##### SOURCE DOCUMENT
To win an Ivor Novello award for your first major piece of orchestral composition out of college is a wonderful achievement. To follow it up five years later with a second award for the music for the Royal Shakespeare Company’s ground-breaking production of Privates on Parade announces the arrival of a serious talent.

Although, Denis King only unleashed his prodigious composing talent on the world in the early 1970s, he had already been in showbusiness for the best part of 20 years.

From the early 1950s he had been part of one of Britain’s earliest boy bands The King Brothers, close harmony singers, who from 1951 wowed audiences in musical halls, clubs, The Windmill Theatre and live television with their close-knit vocals and chirpy stage personality. In 1956 they became the youngest variety act to play the London Palladium alongside the ever-present Bruce Forsyth.

Songs like A White Sport Coat and Standing On The Corner (Watching The Girls Go By) kept them at the top of the charts and in constant demand on the variety circuit until the arrival of The Beatles and The Rolling Stones in the mid-60s suddenly made their act seem very tired.

“By 1969, we knew the group was over. Our time had passed. I retired to the golf course and my brothers went their separate ways.

“My brothers Mike and Tony were older than me. Tony certainly wasn’t as interested in the group as Mike and myself and I think was quite relieved when it came to an end. I think Dad rather press-ganged him into it.”

During their 20-year career in musical hall and on the variety circuit they worked with everyone from Max Bygraves to Morecambe and Wise to Harry Secombe.

He said that touring in twice nightly variety was exhausting but a wonderful crash course in the delights and pitfalls of showbiz life.

“You have to be there and you have to give it your best for every show – no matter how many times you have done it or how rotten you are feeling that night.

“Touring the halls was hard work but tremendous fun because you got a real sense of camaraderie. You’d meet familiar faces in a variety of different combinations from engagement to engagement – everyone from Roy Castle and Frankie Vaughan to Shirley Bassey and Alma Cogan.

“I also got to appear in London with big American stars like Howard Keel, Bobby Darin, Judy Garland and my hero Frank Sinatra, who even said: ‘Hiya kid,’ as he passed me backstage and got into his waiting limo.”

Denis, who now lives in Walberswick – which has to be one of the most creative villages in the country – said that there was never any suggestion that he would do anything else.

“I grew up in showbiz. I was born in Hornchurch and my father worked for the Ford Motor Company in Dagenham. He was very musical. He was not a professional musician but he had an extraordinary musical ear. He had this amazing ability to play a tune on anything.

“I grew up during the war and he noticed when I was very young I could copy him on the piano. Apparently when I was six I sat down and played Cole Porter’s Don’t Fence Me In, which is what he had just played, and I reproduced it perfectly note for note.
##########
##### INFORMATION GIVEN
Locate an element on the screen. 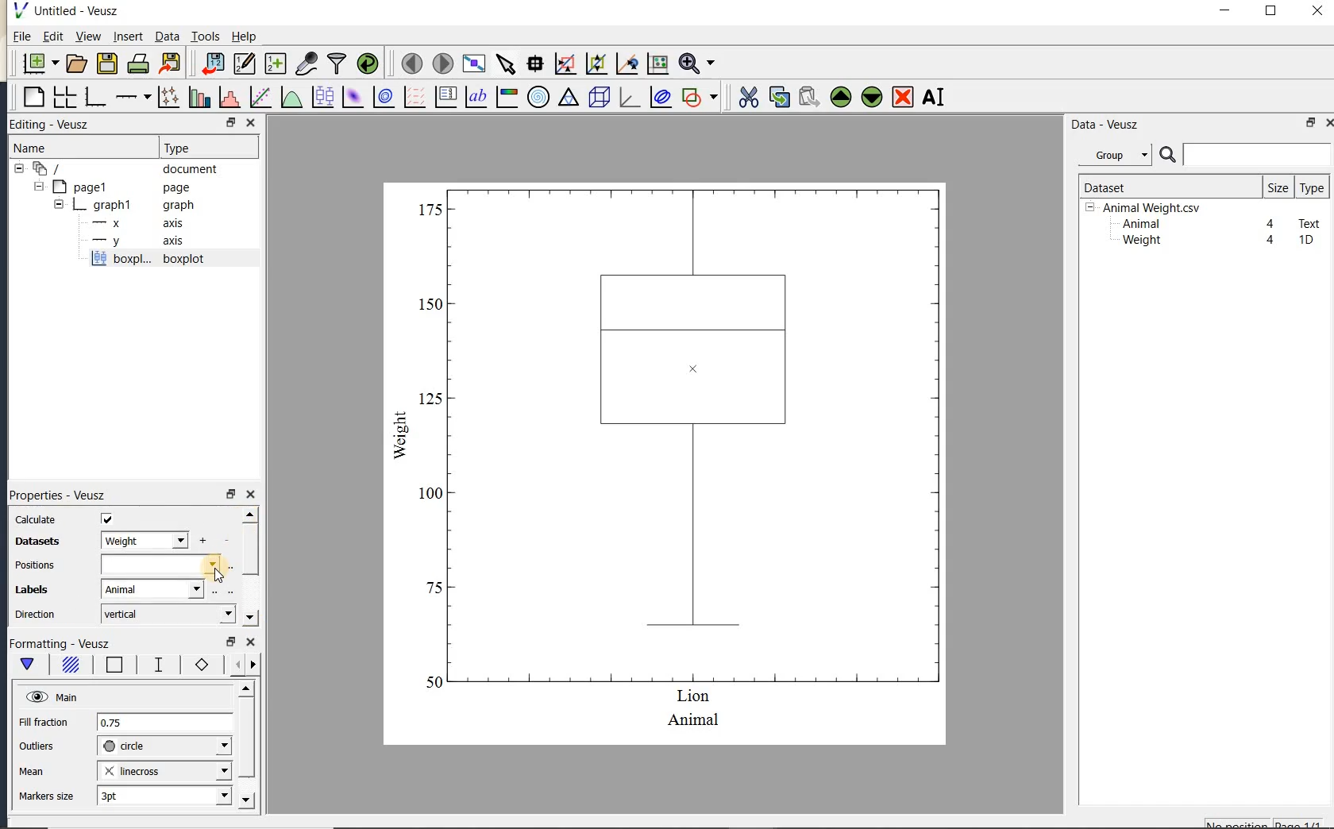 Image resolution: width=1334 pixels, height=829 pixels. search datasets is located at coordinates (1245, 155).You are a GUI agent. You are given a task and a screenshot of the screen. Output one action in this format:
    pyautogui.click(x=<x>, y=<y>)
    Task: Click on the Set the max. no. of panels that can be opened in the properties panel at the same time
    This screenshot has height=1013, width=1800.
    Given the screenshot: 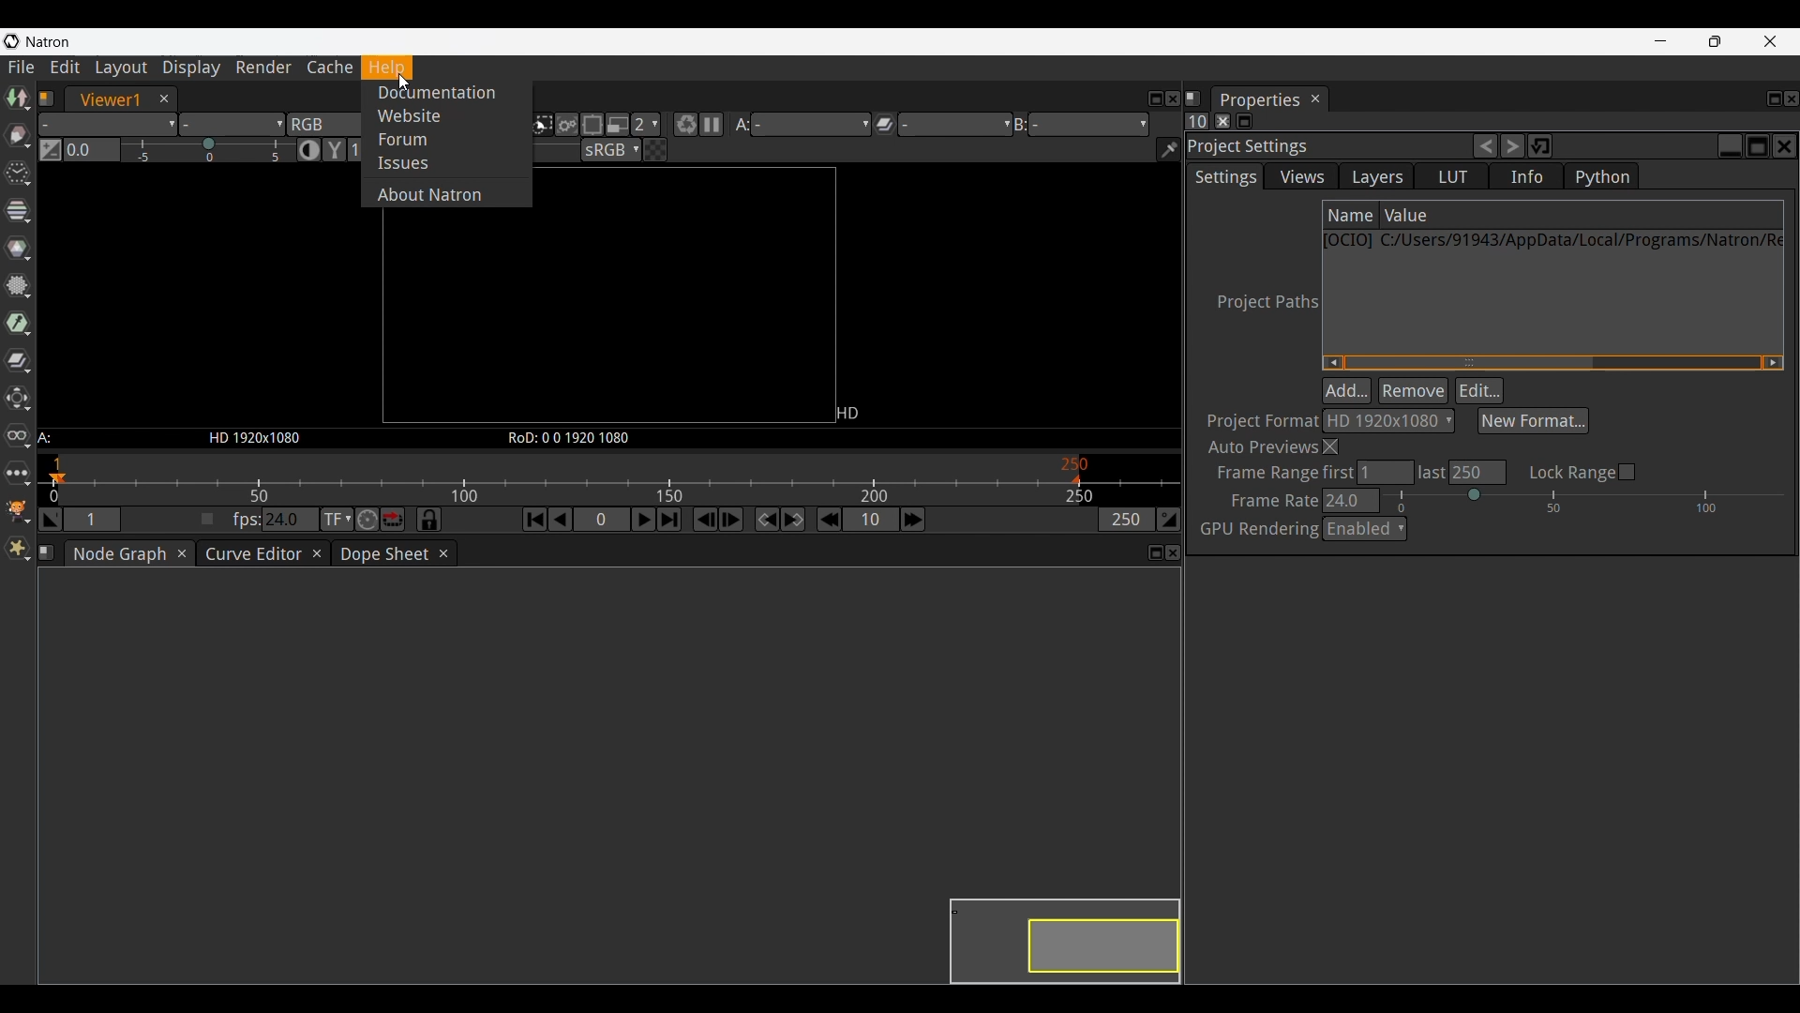 What is the action you would take?
    pyautogui.click(x=1197, y=121)
    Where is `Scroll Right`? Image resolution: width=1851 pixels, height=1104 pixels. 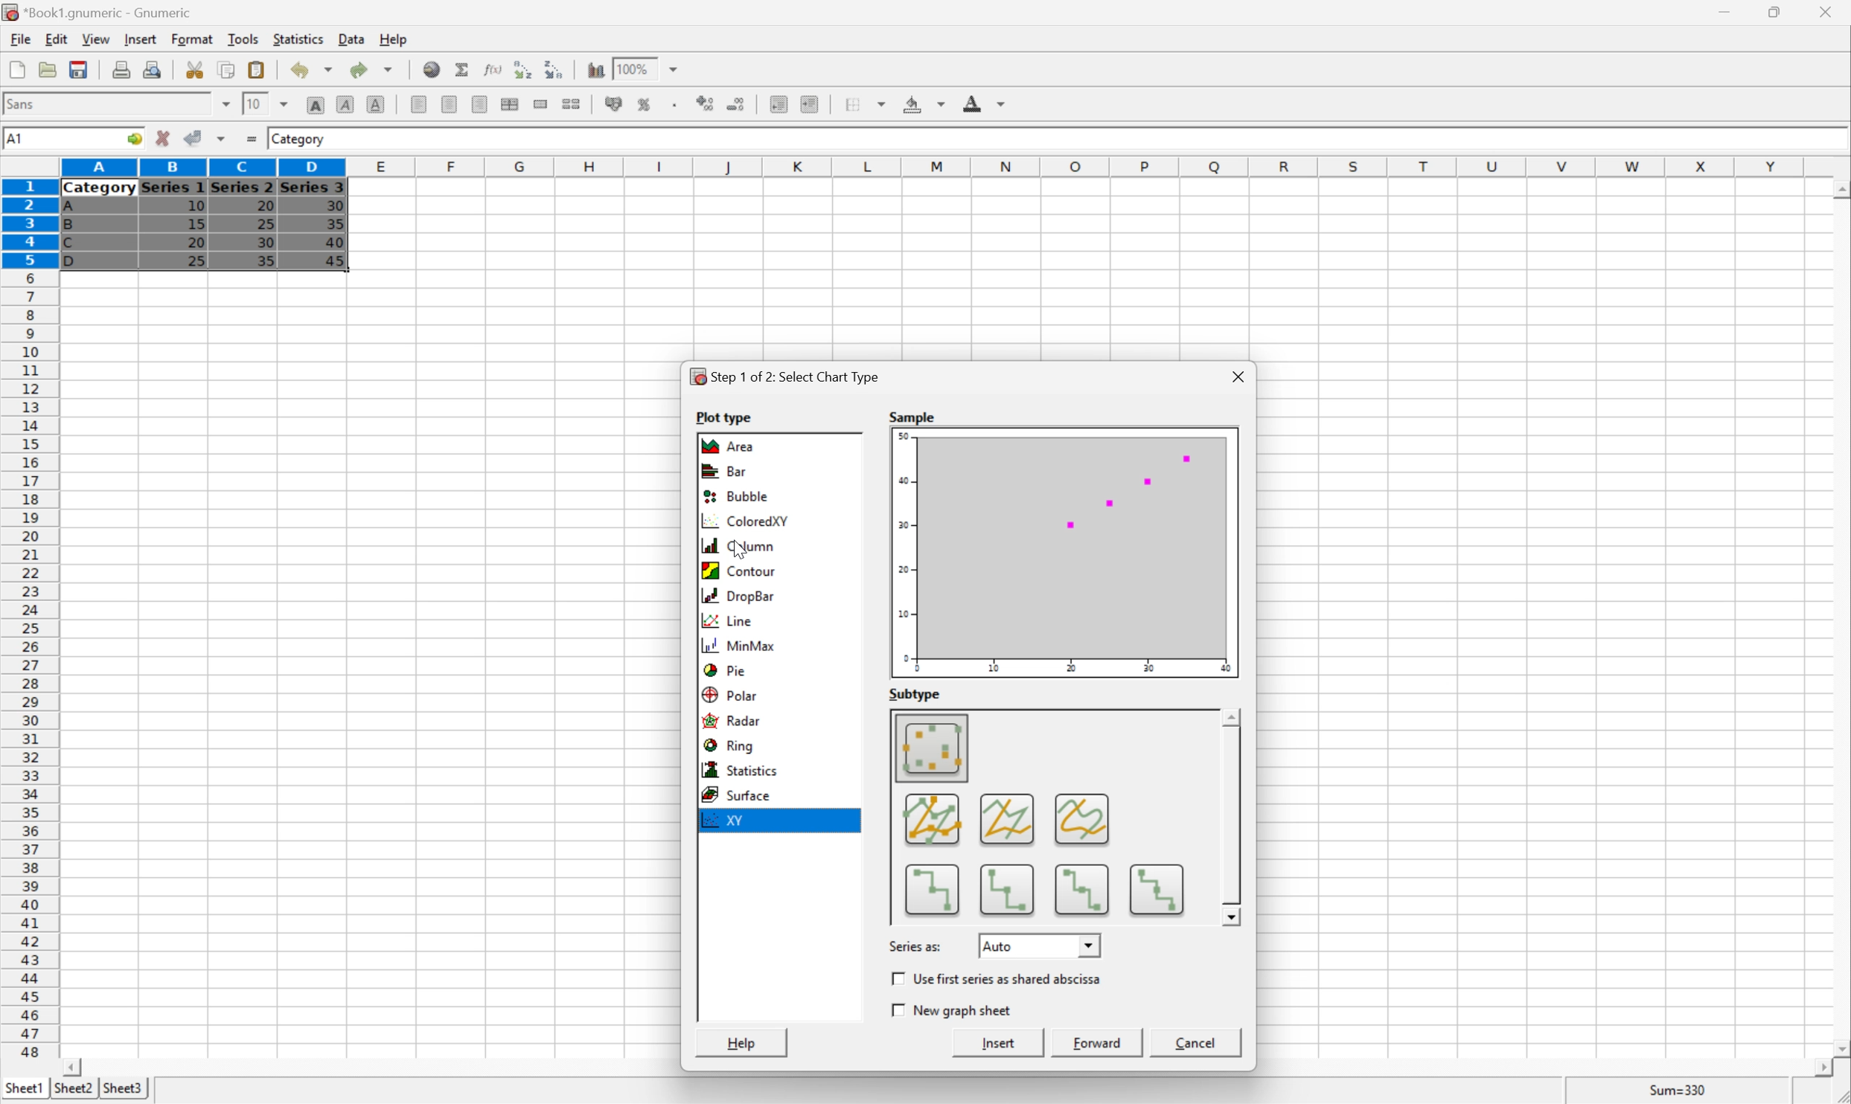 Scroll Right is located at coordinates (1817, 1069). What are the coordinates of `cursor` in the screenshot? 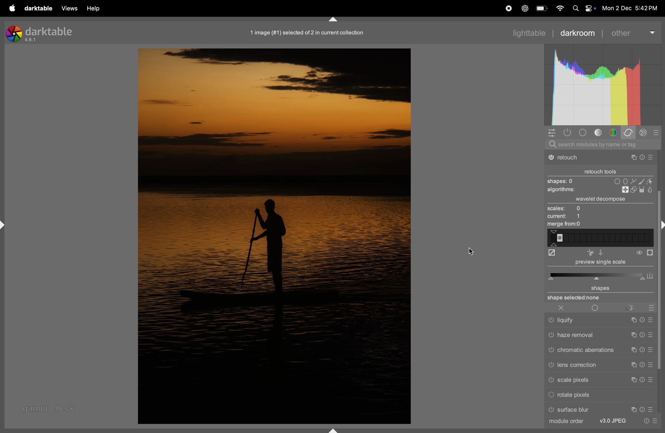 It's located at (470, 250).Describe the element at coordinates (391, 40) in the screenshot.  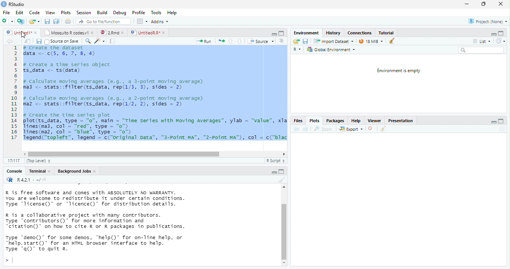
##########
### [WRITTEN PROBLEM A]
Retype the stretch of the Denis King profile from "From the early" through "seem very tired.".
### [WRITTEN PROBLEM B]
Answer these questions using the Denis King profile:
(i) In what year did The King Brothers become the youngest variety act to play the London Palladium?
(ii) For which company did Denis King's father work, and where?
(iii) Which song did Denis King play on the piano at the age of six?
### [WRITTEN PROBLEM C]
Proceed with the Denis King profile, picking up after its final sentence.

### [TASK ANSWER A]
From the early 1950s he had been part of one of Britain’s earliest boy bands The King Brothers, close harmony singers, who from 1951 wowed audiences in musical halls, clubs, The Windmill Theatre and live television with their close-knit vocals and chirpy stage personality. In 1956 they became the youngest variety act to play the London Palladium alongside the ever-present Bruce Forsyth.

Songs like A White Sport Coat and Standing On The Corner (Watching The Girls Go By) kept them at the top of the charts and in constant demand on the variety circuit until the arrival of The Beatles and The Rolling Stones in the mid-60s suddenly made their act seem very tired.

### [TASK ANSWER B]
(i) 1956
(ii) The Ford Motor Company in Dagenham
(iii) Cole Porter's Don't Fence Me In

### [TASK ANSWER C]
“He immediately found me a piano tutor and started entering me in talent competitions.”

He said that in the early 1950s, Denis and his two brothers formed a trio and started auditioning for slots on variety bills and for live BBC television.

“I think Dad was very ambitious on our behalf. Mike was 17 and anxious to get into the business, Tony, as I said wasn’t really bothered, and although I was 13 I looked about three and we eventually landed a spot on a BBC talent show called Shop Window.”

He said that their act was so unusual that they caused a stir in the following days papers and as a result were persuaded to turn professional. This would have been fantastic news except for the fact that Denis was still at school, so arrangements had to be made in each city they played for him to receive some schooling.

“We toured for months on end because it those days all provincial towns had their variety theatres or music halls.

“I would get up at eight o’clock, have breakfast, go to school, come back to the digs at 4pm, have a cup of tea and a sandwich and then go the theatre and do two shows.”

He said that the recent Victoria Wood docu-drama on the early career of Morecambe and Wise gave a very accurate portrayal of what life was like on the variety circuit.

Another problem reared its head when they were booked into The Windmill Theatre in Soho – home of Britain’s first and most tasteful all-nude revue – and the proving ground for all Britain’s best variety acts.

“Because we were so young, me in particular, we had to be kept in our dressing room until we were called to the stage, which was a huge disappointment.

He said that during that engagement, because The Windmill did a revolving show they did six performances a day, 36 shows a week.

One of the benefits of doing gigs like The Windmill and touring in variety was that artists got to refine their act. “You learned how to read and work an audience. You refined your material. You basically had the same act for a year or more, so you got to know it very well. Now television uses everything up in a single broadcast.”

During the latter half of the sixties worked started to dry up. Variety theatres closed and light entertainment shows on television that had provided a lot of work wanted to tap into The Mersey Beat.

“By the end we were just doing working men’s clubs and that was soul destroying.

“After we went our separate ways I spent much of my time on the golf course until my first wife suggested that perhaps I did something with myself and I went to Guildhall School of Music to learn about composition and orchestration.”

He said that during the latter years of The King Brothers when they had recorded a single, he had often written the B-Side and enjoyed the process of writing music and this then provided him with a continued link to the world of showbusiness.

He would become aware of just how close a link when shortly after graduating from Guildhall in 1972 he was offered the opportunity to provide the theme tune and incidental music to a new children’s television show called Black Beauty.

“I got to hear of the job through a publisher friend. I submitted something I wrote and out of about 16 entries, they chose mine. That was fantastic because that was the first thing of consequence I had written.

“What was really gratifying was that it went on to win all these awards including the Ivor Novello and before this I didn’t really know much about orchestrating for serious musicians because I had only done pop stuff or a bit of jazz. Suddenly being confronted with banks of strings and horns was a little daunting I can tell you.”

Armed with his inherent musicality Denis took the challenge in his stride and quickly carved out a reputation for being a reliable and inventive creator of TV theme music.

“For things like Black Beauty and Lovejoy it’s not just writing the theme tune its writing all the incidental background music – that’s a lot of music and I learnt as I went along.”

And during the next 20 years was a regular fixture on television writing music for more than 100 television series including East Anglian favourite Lovejoy, the Eric Sykes short Rubarb, Rubarb and the Jon Pertwee classic Worzel Gummidge.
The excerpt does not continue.